Au sein du Parti, les divergences entre les différentes tendances, d’une part et les positions politiques prises par la direction pour imposer des décisions contraires à nos orientations et convictions ont amené certains d’entre nous à créer le Mouvement Option Révolutionnaire. J’ai été avec d’autres à l’initiative de ce Mouvement, du choix du nom explicite qu’on devait lui donner. « Option Révolutionnaire », c’était non seulement une voie vers la Libération et la Démocratie mais surtout l’enracinement dans l’Histoire du Mouvement Ittihadi, la vigilance des positions justes et incontournables prises depuis le 2ème Congrès en 62 et la volonté, partant de là, de faire évoluer ce Parti en tenant compte des réalités présentes mais sans renier ses fondements mêmes. Notre combat s’inscrivait dans celui de tous les militants, à l’intérieur comme à l’extérieur, pour épurer le Parti du réformisme et de l’aventurisme. Ces clarifications, qui ne peuvent se faire que dans des conflits parfois épuisants sont le garant de la réussite des thèses fondamentales de notre Parti. Nous devons, à tout moment, être vigilants face à tout détournement.

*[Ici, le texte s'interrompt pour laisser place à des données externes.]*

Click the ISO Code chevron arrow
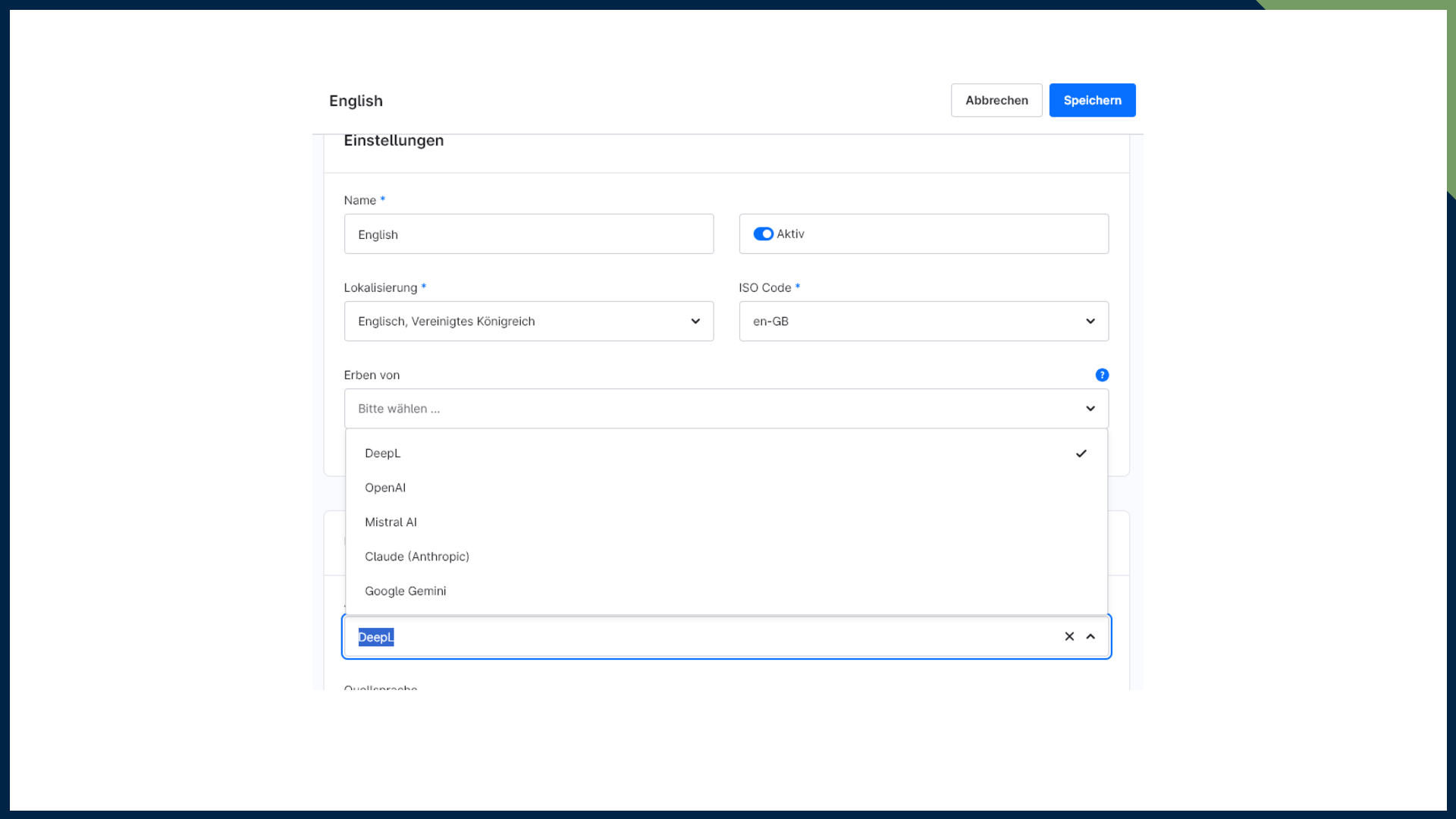Screen dimensions: 1456x819 coord(1090,321)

Notre Parti a connu différentes étapes et contradictions, au Maroc comme à l’étranger. J’étais (je pense resterai) de ceux qui se sont toujours battus pour articuler les choix politiques à la pratique politique, pour que dans la revendication de l’Egalité, de la Justice et de la Démocratie, l’Homme, le militant, adopte le comportement essentiel pour en faire un exemple pour la société. Il ne s’agit pas seulement d’épouser telle ou telle position, il faudrait se donner les moyens et les capacités de la faire aboutir.

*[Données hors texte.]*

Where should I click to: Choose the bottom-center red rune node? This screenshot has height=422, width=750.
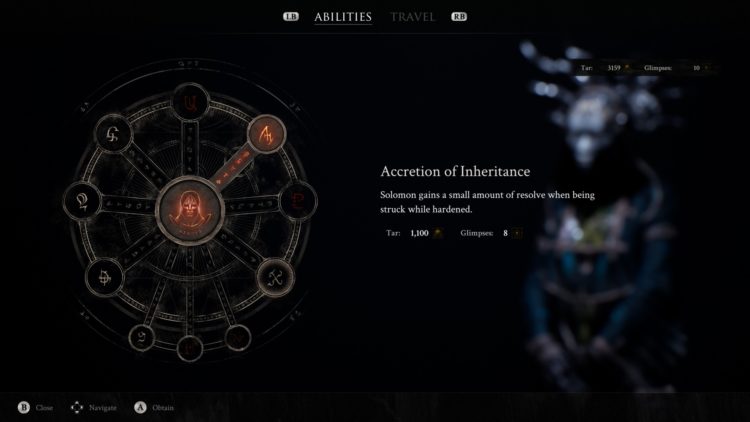pyautogui.click(x=190, y=348)
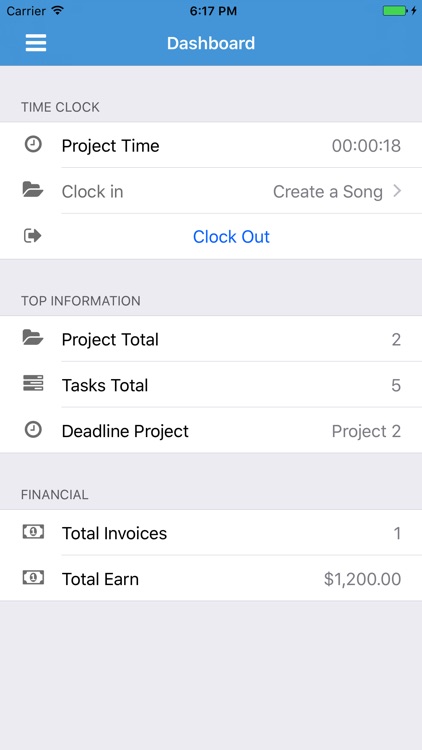This screenshot has width=422, height=750.
Task: Tap the folder icon beside Clock in
Action: tap(33, 190)
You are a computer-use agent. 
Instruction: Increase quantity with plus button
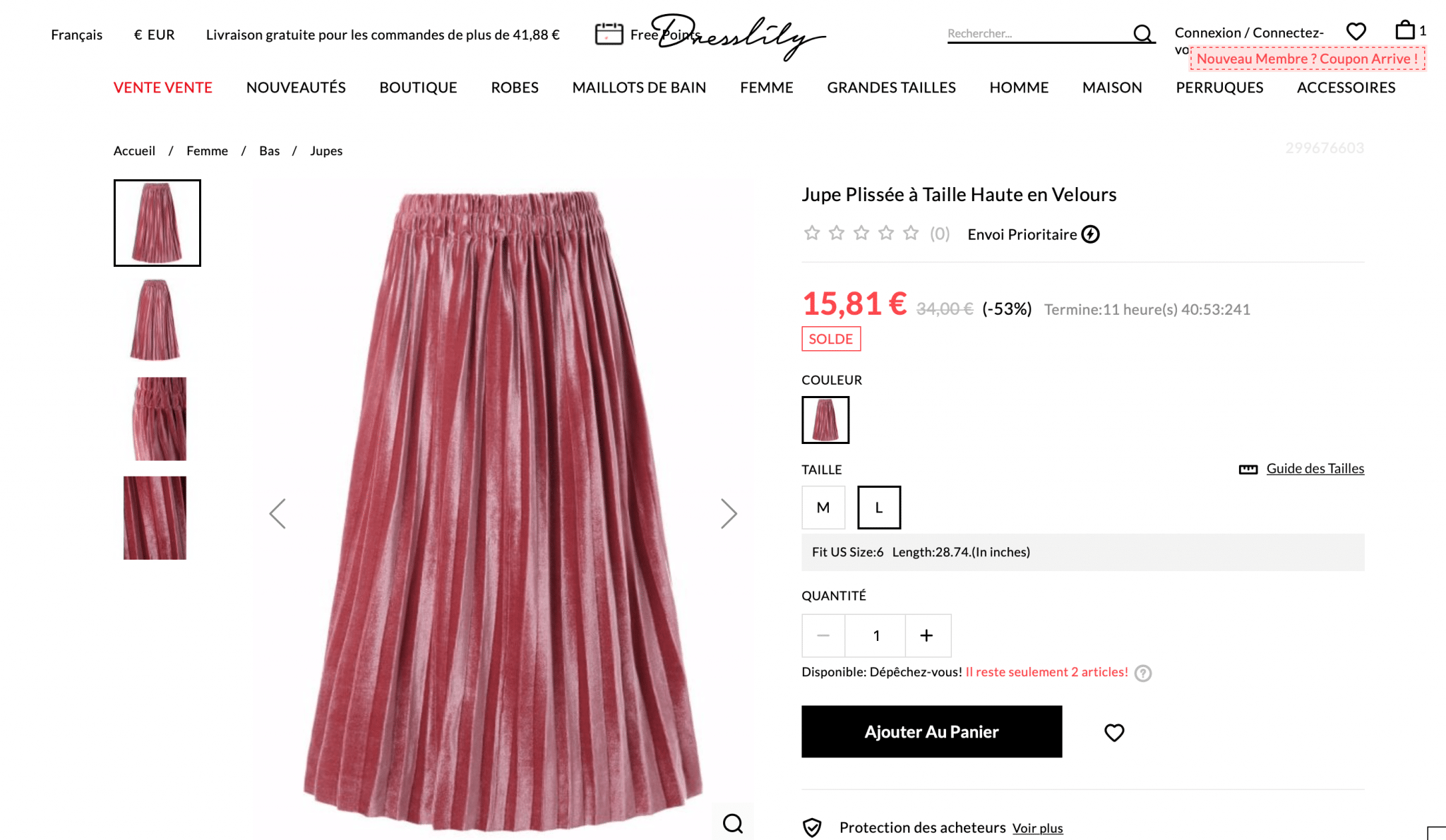point(927,636)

Je ne sais pas si ce que je viens de dire contribuera à ce que l’on me connaisse plus, mais en tout cas ma participation aux décisions du Parti, que j’eusse été responsable ou militante de base m’ont placée au coeur des préoccupations parfois très pénibles qui nous ont secoués et qui loin de notre pays ont été, je pense, encore plus difficiles à supporter et à vivre. Une conviction forte dans l’intérêt d’un tel combat et le respect de ceux qui lui ont sacrifié leur vie, me gardent dans ma détermination à continuer.

L’exil étant une torture morale en soi, de quelle manière as-tu vécu tes 22 ans d’éloignement de ton pays et de tes proches ?

Ce qui est certain, c’est que, passées les premières années d’exil, l’impossibilité de rentrer dans son pays, de participer avec ses camarades et ses proches à tous les événements qui traversent notre pays, laissent des marques morales et psychologiques : ce n’est pas la solitude dans une prison, qui est aussi une torture morale, suite à la torture physique. C’est la solitude dans la foule. C’est l’impression, progressivement que nous échappent notre identité sociale marocaine, et surtout nos repères d’origine sans que l’on ne puisse rien faire. Vingt deux ans d’exil, cela use psychologiquement. Cependant, je pense être une privilégiée, car bon nombre d’exilés qu’ils soient ou non au Parti, n’ont pas eu les conditions où je me trouve pour affronter l’exil : certains ont connu de véritables perturbations psychologiques, car ce genre de solitude peut rendre paranoïa lorsqu’on n’a pas la possibilité de se décentrer, d’avoir des occupations professionnelles, des responsabilités familiales… Je pense avoir devancé la crainte de ces situations. J’ai choisi, malgré de réelles difficultés matérielles, de poursuivre mes études et la recherche pour une thèse de 3ème cycle, de construire une identité familiale, sociale, puis professionnelle, tout en continuant à poursuivre mon engagement politique. Cependant, même si l’on dépasse ou résout ces problèmes matériels, l’injustice de l’exil est une préoccupation quotidienne. Même si j’ai pu m’insérer en France, le besoin de vivre dans mon pays est indiscutable. Ne pas pouvoir le faire, a été effectivement, une torture morale. Même aujourd’hui, je n’ai pas encore réalisé que je pouvais rentrer dans mon pays car pendant 22 ans, pratiquement tous les jours, j’ai espéré que l’exil prendra fin grâce aux combats que l’on mène pour les Droits de l’Homme.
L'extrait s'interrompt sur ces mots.